---------- Records for this task

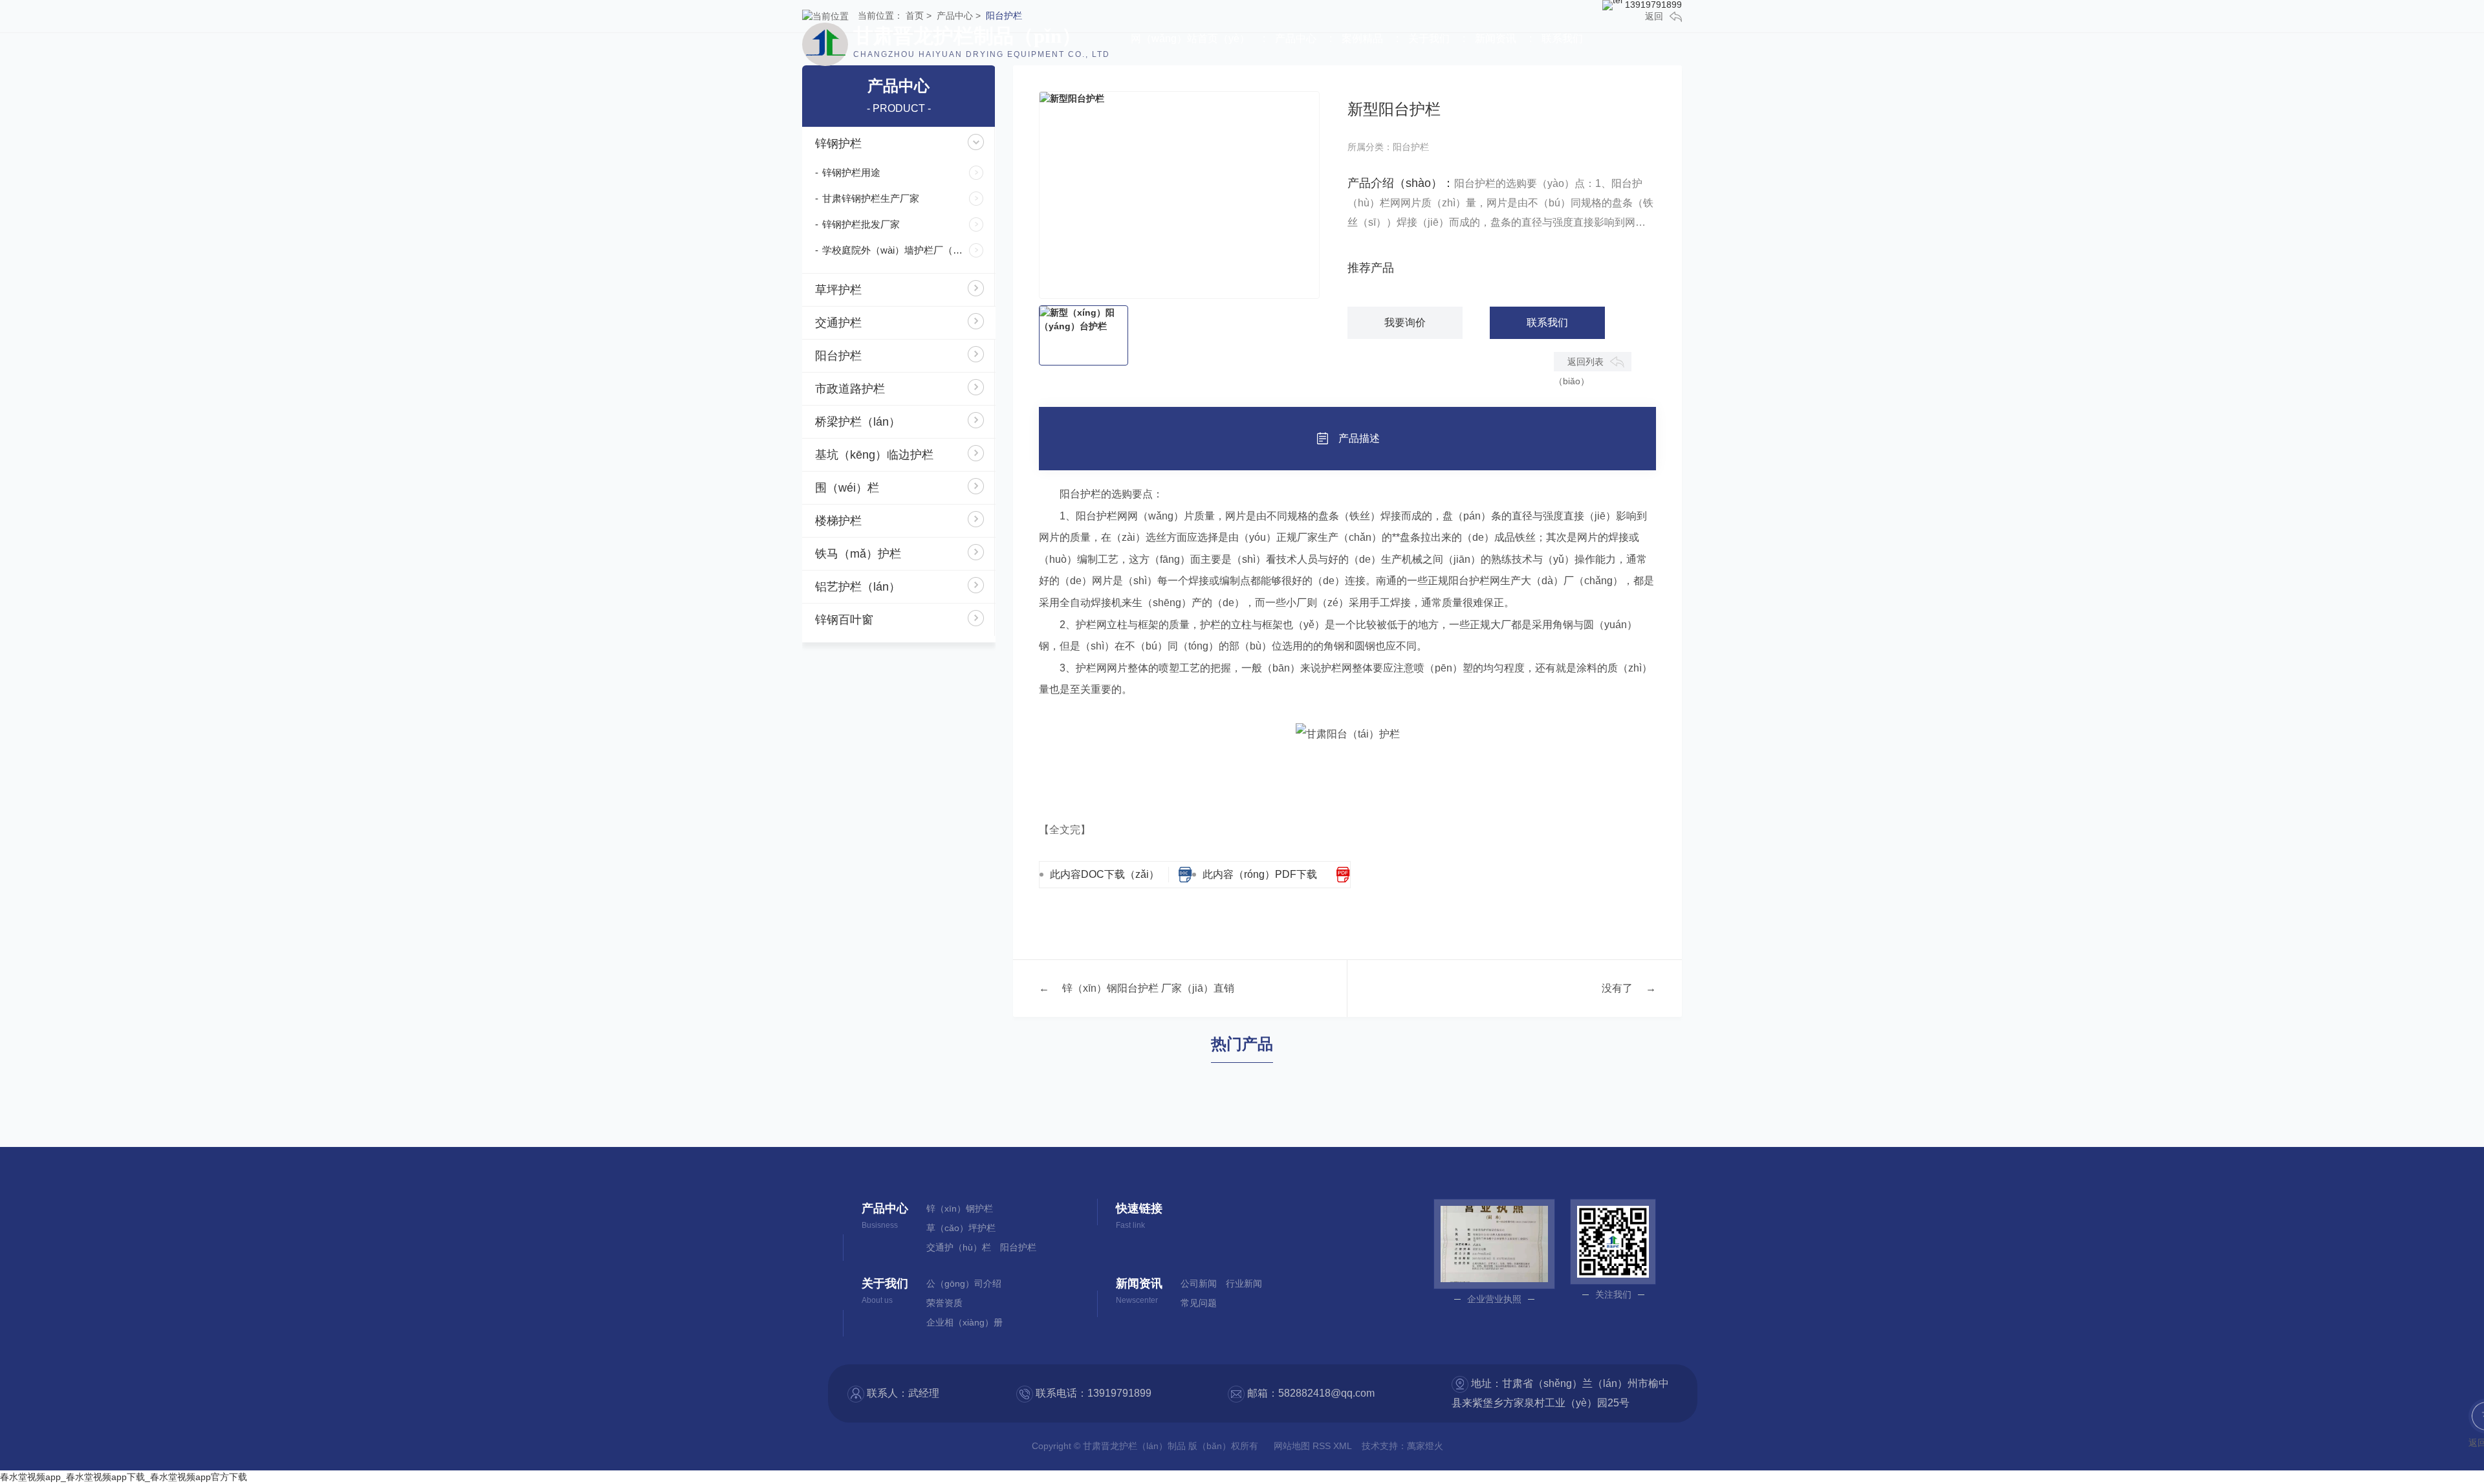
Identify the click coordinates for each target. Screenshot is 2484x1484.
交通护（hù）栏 (958, 1247)
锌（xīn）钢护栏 (959, 1208)
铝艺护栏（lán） (857, 586)
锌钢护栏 (838, 143)
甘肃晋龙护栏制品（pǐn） (981, 42)
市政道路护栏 (850, 388)
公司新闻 (1199, 1283)
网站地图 (1293, 1446)
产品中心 (1295, 38)
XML (1343, 1446)
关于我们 (1429, 38)
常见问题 (1199, 1303)
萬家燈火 (1425, 1446)
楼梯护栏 (838, 520)
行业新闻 (1244, 1283)
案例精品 (1362, 38)
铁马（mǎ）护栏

--------------------

**What you need to do:** Skip the pictures and give the entries above again word for word.

**Response for this exercise:**
Identify the click coordinates for each target. Screenshot is 2484x1484.
交通护（hù）栏 (958, 1247)
锌（xīn）钢护栏 (959, 1208)
铝艺护栏（lán） (857, 586)
锌钢护栏 (838, 143)
甘肃晋龙护栏制品（pǐn） (981, 42)
市政道路护栏 (850, 388)
公司新闻 (1199, 1283)
网站地图 (1293, 1446)
产品中心 (1295, 38)
XML (1343, 1446)
关于我们 (1429, 38)
常见问题 (1199, 1303)
萬家燈火 (1425, 1446)
楼梯护栏 (838, 520)
行业新闻 (1244, 1283)
案例精品 (1362, 38)
铁马（mǎ）护栏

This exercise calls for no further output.